== Exercise aim ==
Beginning with the line that includes "Instruction: Click the" and ending with the last line, print the records exactly, leaving every picture out.

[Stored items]
··········

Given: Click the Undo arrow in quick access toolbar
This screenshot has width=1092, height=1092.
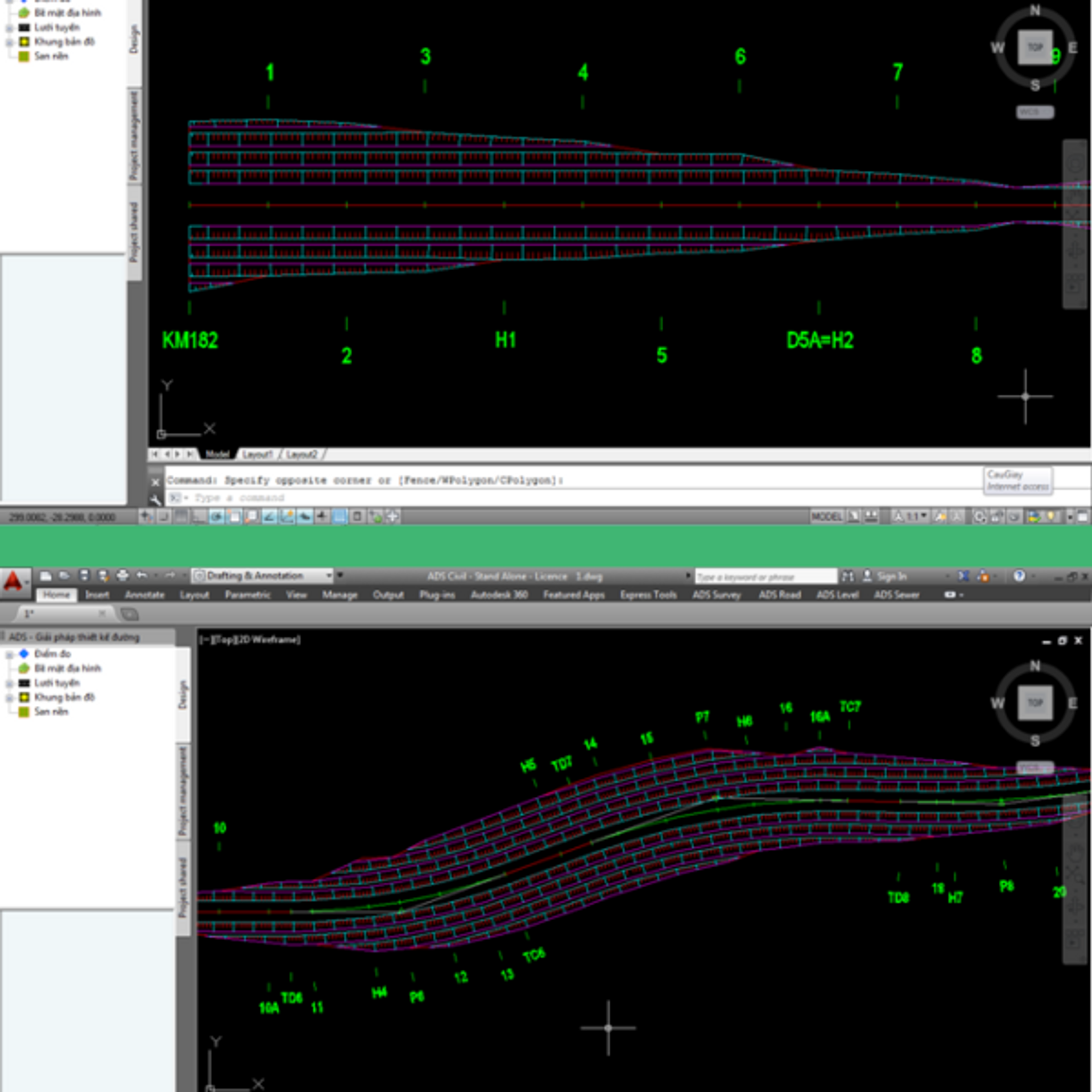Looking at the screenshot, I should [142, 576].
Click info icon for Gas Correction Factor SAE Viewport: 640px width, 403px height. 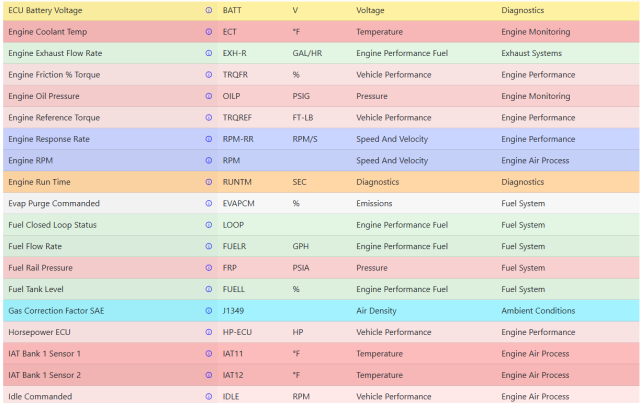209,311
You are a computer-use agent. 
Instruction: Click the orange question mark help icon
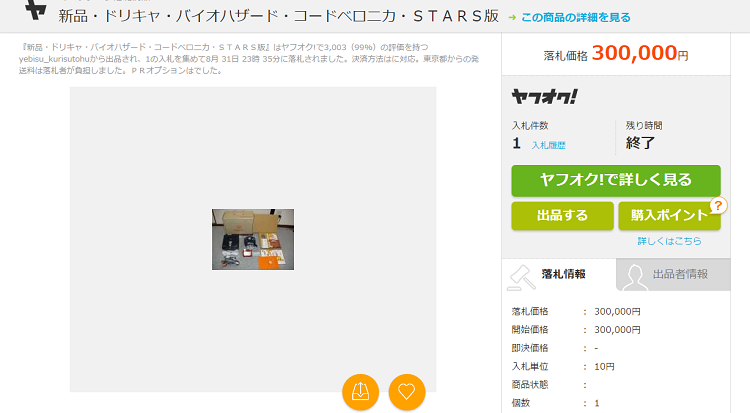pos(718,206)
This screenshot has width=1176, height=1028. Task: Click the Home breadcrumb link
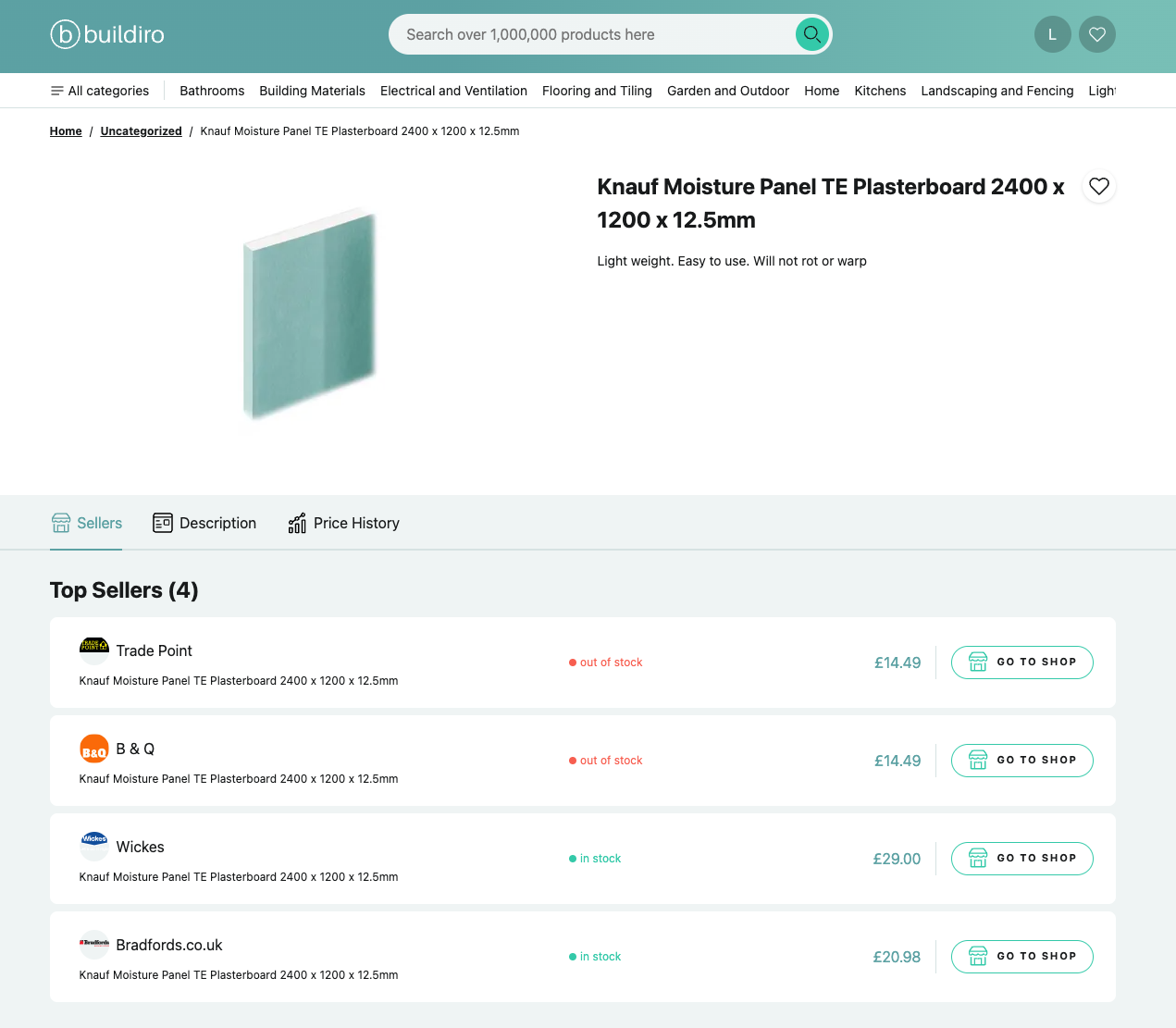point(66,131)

··········

== Expected answer ==
Instruction: Click the orange question mark help icon
pos(718,206)
This screenshot has width=1176, height=1028. Task: Click the Home breadcrumb link
point(66,131)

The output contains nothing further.